How To Make A Park, Part II: The Chicago Tribune comes up with Part II in their reporting on the Cordillera Azul National Park, this time titled, "Preservation vs. Profit," with a dateline of Tarapoto. "It's not easy to build a national park," said Avecita Chicchon, and the article relates how the challenges were countered with some "high-stakes political poker, Chicago-style." New actors introduced by today's article include the Gordon and Betty Moore Foundation; U.S. Agency for International Development; Sewall Menzel, a Florida Atlantic University professor and author of "Fire in the Andes"; Luis Benitez, superintendent of the Cordillera Azul; César Rengifo Ruiz, head of CEDISA, a forestry agency working with loggers in the park area; Orlando Pereira, general manager of Occidental Petrolera del Perú; John Terborgh, co-director of the Center for Tropical Conservation; Alaka Wali, director of the Field Museum's Center for Cultural Understanding and Change at The Field Museum; and Maximo Trujillo, a coca farmer in Loboyacu, Loreto, "whose story is a parable of the power of drug money and the ecological recklessness it can create."
The "high-stakes political poker" involved Jonathan Fanton, president of the MacArthur Foundation, John W. McCarter, the Field Museum's president, Robert Abboud, a former Chicago banker and ex-president of Occidental, Ronald J. Gidwitz, then chairman of the Field Museum board, and news anchor Bill Kurtis. The discovery was that "good old-fashioned Chicago clout can work across international borders."
ARCHIVE: See also this May 2001 Chicago Tribune article on "Field Museum aids push for national park."

Mudslides in MPicchu, Cont: Britain's Independent has the best update with two reporters on the scene: "Saturday's disaster could prove ... economically catastrophic ... [u]nless the line from Cuzco is repaired promptly, Machu Picchu will be off-limits to all except those able to pay for helicopter transfers, and Peru's tourist industry will suffer greatly." Wire stories also run in the print versions of the Los Angeles Times and the Miami Herald. Australia's ABC News reports that "an Australian tourist trapped ... by mudslides has been evacuated by helicopter."The Voice of America reports that tourists have been evacuated and that "anyone still in the area is out of danger."

Kim Il Sung in Peru: The Korea Central News Agency announces that North Korea's President Kim Il Sung's works were published in Peru, including his most "famous works 'On the Three Principles of National Reunification' and '10-Point Programme of the Great Unity of the Whole Nation for the Reunification of the Country' by the Publilaser Publishing House of Peru. Summary of 'On the Three Principles of National Reunification': This book "comprehensively clarifies the three principles that call for achieving national reunification independently and peacefully on the principle of promoting the great national unity free from outside interference and the orientation and ways for the north and the south to cooperate with each other in all fields of politics, economy and culture."

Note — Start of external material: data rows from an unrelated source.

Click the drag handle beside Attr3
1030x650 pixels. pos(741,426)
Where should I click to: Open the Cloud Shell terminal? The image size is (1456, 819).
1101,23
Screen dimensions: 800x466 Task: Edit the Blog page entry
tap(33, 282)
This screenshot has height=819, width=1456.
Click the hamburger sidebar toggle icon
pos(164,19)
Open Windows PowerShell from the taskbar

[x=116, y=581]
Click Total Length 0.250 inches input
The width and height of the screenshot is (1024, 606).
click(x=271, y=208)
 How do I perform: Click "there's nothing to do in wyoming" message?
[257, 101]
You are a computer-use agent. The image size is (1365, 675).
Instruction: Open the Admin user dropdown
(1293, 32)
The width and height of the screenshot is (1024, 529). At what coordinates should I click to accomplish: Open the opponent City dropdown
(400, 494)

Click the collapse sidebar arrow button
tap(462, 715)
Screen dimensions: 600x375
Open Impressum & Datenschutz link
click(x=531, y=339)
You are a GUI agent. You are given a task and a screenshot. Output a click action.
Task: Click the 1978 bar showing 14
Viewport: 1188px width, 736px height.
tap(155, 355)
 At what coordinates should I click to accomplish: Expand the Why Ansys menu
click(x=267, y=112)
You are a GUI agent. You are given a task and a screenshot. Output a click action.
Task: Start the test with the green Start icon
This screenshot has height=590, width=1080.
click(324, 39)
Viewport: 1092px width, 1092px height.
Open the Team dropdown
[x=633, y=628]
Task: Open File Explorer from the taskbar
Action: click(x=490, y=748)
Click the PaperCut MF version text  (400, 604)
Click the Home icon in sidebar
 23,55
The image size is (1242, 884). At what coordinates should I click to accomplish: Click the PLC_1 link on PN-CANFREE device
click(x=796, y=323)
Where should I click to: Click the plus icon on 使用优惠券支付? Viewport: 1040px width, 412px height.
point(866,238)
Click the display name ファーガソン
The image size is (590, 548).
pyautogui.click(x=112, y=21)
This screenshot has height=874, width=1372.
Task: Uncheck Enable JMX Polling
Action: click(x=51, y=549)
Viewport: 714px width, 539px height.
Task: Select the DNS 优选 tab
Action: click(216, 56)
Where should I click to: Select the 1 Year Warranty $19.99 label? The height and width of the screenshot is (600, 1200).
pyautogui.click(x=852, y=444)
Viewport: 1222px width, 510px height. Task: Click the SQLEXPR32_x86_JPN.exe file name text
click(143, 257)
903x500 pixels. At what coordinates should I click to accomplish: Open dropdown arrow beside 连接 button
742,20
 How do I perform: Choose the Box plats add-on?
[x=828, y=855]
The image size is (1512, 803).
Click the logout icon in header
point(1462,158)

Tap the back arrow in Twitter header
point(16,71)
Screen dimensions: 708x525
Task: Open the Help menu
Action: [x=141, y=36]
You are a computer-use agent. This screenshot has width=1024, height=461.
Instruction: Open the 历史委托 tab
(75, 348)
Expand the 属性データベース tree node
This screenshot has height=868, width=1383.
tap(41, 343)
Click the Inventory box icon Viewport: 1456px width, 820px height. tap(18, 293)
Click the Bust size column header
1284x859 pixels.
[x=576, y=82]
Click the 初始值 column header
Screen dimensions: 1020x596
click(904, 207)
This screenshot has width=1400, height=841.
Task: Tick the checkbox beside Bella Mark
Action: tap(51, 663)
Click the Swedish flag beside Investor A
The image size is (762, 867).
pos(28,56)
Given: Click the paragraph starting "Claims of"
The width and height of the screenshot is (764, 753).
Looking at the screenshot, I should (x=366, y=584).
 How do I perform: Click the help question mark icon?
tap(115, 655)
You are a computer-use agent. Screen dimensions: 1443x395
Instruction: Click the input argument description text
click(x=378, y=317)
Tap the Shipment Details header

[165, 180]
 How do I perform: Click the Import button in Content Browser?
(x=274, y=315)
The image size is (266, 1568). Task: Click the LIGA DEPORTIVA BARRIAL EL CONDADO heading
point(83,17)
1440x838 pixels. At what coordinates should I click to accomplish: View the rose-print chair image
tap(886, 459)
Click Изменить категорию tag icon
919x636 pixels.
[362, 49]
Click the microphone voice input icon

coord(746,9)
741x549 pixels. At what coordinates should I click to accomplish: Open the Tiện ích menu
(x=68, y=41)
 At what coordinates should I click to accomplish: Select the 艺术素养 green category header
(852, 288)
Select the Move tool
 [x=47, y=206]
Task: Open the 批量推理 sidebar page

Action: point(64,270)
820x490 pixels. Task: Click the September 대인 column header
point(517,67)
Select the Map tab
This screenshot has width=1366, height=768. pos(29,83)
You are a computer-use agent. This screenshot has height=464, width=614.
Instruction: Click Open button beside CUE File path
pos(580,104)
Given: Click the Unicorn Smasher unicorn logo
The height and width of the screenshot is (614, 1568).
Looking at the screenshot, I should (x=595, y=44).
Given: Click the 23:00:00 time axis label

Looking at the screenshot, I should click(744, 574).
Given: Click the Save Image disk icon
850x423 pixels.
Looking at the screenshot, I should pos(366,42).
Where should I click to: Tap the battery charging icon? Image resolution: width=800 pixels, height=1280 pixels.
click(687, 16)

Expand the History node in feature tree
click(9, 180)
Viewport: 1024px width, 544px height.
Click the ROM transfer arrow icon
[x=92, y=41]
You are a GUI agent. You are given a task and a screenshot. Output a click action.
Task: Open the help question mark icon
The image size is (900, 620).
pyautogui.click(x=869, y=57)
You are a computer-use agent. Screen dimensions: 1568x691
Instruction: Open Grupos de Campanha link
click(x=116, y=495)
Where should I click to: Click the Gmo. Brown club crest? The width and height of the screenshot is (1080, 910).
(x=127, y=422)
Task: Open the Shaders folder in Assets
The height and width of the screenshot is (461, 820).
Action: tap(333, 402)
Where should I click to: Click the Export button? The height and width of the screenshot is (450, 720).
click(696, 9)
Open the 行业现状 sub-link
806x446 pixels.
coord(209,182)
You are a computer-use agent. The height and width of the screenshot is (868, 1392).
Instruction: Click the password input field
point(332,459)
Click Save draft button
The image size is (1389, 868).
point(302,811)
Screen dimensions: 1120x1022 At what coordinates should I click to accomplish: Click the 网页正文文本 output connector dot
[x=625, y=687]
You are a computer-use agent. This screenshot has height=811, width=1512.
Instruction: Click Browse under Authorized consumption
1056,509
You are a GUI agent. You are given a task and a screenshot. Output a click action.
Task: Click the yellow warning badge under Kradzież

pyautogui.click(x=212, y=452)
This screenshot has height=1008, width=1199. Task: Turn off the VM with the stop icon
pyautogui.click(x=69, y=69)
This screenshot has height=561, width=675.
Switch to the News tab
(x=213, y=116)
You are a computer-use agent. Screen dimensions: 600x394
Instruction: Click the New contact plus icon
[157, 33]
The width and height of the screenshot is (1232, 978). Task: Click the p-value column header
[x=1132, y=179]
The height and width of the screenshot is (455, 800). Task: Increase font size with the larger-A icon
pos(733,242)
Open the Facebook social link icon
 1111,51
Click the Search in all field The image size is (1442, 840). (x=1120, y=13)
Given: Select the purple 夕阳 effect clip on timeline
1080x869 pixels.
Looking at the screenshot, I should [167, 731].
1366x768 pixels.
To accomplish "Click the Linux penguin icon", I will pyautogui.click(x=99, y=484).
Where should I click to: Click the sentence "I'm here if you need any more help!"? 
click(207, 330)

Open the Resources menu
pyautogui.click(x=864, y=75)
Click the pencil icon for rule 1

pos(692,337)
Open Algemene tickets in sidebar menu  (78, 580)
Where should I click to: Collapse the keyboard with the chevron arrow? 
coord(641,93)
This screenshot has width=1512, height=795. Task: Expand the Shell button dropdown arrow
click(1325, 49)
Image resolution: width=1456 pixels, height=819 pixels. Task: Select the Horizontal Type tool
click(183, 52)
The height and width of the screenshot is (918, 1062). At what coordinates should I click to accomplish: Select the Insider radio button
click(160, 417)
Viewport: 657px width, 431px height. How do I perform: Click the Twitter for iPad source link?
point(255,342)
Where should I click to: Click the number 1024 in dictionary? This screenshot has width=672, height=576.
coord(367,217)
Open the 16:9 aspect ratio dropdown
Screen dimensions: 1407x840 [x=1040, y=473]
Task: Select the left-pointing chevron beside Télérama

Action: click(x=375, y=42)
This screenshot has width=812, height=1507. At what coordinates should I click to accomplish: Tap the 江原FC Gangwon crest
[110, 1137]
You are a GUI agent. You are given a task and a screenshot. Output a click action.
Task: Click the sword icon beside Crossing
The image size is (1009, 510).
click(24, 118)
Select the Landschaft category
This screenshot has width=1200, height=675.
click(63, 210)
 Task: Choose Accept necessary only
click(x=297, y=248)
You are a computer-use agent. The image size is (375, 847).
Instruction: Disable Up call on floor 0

SpiderMan in Peru: Silver Bullet reports that the new Spider Man (#506) begins like this: "After looking in on the mysterious Ezekiel as he pays a visit to a temple in the jungles of Peru, we see Spider-Man's bid to rescue a hostage being held a gunpoint is aided by the arrival of Ezekiel."

Sporting News: Reuters notes that Alianza Atletico's 3-1 win away to Deportivo San Martin while Alianza Lima were held 1-1 at Union Huaral.

Macro/Micro Econ:
- Dow Jones Newswire reports that Peru's Foreign Reserves crept up to USD$10.450B on April 5.
- Dow Jones notes that "Peru's economic output could reach 3.6% in the first quarter of the year," according to the Finance Ministry and its index of leading economic indicators.
- The Christian Science Monitor lists Peru among the top eight nations who receive the most economic and military aid annually from the USA.
- This week's Business Week magazine writes that "There are a few exceptions [to the global economic malaise] -- the Indian, Japanese, Peruvian, and Mexican bourses are climbing ever higher."